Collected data
§

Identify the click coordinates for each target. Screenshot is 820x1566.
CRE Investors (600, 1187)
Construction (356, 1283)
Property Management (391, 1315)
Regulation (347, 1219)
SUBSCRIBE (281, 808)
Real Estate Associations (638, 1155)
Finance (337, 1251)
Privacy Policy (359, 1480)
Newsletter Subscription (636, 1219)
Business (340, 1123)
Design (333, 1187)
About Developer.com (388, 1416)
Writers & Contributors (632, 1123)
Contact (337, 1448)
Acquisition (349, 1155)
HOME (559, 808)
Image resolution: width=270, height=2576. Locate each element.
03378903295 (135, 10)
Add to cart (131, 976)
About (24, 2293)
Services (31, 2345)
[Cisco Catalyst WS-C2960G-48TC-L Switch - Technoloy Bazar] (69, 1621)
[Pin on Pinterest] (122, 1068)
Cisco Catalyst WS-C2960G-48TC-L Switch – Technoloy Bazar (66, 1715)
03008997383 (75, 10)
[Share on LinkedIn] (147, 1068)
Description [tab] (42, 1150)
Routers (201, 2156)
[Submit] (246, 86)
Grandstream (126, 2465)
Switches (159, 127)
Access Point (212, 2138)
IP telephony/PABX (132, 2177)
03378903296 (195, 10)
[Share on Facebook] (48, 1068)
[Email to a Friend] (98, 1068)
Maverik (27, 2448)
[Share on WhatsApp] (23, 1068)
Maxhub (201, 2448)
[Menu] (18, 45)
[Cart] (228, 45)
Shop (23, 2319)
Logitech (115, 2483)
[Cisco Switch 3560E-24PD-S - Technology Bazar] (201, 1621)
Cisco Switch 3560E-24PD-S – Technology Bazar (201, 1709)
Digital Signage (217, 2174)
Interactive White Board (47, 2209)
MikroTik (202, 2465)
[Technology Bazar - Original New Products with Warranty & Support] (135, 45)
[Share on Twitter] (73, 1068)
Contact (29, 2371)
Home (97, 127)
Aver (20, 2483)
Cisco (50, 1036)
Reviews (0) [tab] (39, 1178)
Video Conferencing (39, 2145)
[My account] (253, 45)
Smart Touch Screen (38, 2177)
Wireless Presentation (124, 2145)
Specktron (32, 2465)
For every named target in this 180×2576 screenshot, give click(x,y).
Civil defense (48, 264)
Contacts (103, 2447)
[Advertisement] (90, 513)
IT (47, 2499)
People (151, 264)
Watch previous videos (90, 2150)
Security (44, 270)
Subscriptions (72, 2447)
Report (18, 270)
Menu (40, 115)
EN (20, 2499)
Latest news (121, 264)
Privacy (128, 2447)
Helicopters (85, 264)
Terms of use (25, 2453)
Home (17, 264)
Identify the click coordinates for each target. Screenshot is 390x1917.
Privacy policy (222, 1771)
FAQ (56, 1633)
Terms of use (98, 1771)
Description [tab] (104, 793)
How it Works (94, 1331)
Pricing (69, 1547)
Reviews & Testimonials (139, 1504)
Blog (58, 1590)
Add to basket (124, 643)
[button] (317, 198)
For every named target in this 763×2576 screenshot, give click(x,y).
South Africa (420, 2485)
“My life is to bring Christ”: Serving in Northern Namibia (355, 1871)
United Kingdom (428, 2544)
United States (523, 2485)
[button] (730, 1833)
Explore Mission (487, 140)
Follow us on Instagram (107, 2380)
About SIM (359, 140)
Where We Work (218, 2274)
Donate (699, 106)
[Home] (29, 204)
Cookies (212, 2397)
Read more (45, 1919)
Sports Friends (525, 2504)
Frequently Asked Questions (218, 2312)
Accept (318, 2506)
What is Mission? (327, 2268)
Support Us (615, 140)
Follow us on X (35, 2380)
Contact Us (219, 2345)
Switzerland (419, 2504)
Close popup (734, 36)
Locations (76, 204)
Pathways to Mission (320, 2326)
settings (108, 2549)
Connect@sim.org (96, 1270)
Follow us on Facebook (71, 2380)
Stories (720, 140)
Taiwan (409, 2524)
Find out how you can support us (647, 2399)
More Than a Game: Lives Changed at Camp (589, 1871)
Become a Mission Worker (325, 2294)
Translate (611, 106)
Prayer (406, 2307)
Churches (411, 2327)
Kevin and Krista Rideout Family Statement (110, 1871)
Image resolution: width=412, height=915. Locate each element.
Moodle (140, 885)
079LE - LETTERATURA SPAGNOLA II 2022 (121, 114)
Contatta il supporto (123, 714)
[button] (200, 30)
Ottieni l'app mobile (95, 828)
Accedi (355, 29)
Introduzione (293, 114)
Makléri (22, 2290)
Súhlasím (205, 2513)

§

Take the line above containing "Contact (337, 1448)", the line containing "[Pin on Pinterest] (122, 1068)", and all lines in between, and copy them exactly without anything else.

◆ **Completed task**:
Contact (337, 1448)
Acquisition (349, 1155)
HOME (559, 808)
Image resolution: width=270, height=2576. Locate each element.
03378903295 (135, 10)
Add to cart (131, 976)
About (24, 2293)
Services (31, 2345)
[Cisco Catalyst WS-C2960G-48TC-L Switch - Technoloy Bazar] (69, 1621)
[Pin on Pinterest] (122, 1068)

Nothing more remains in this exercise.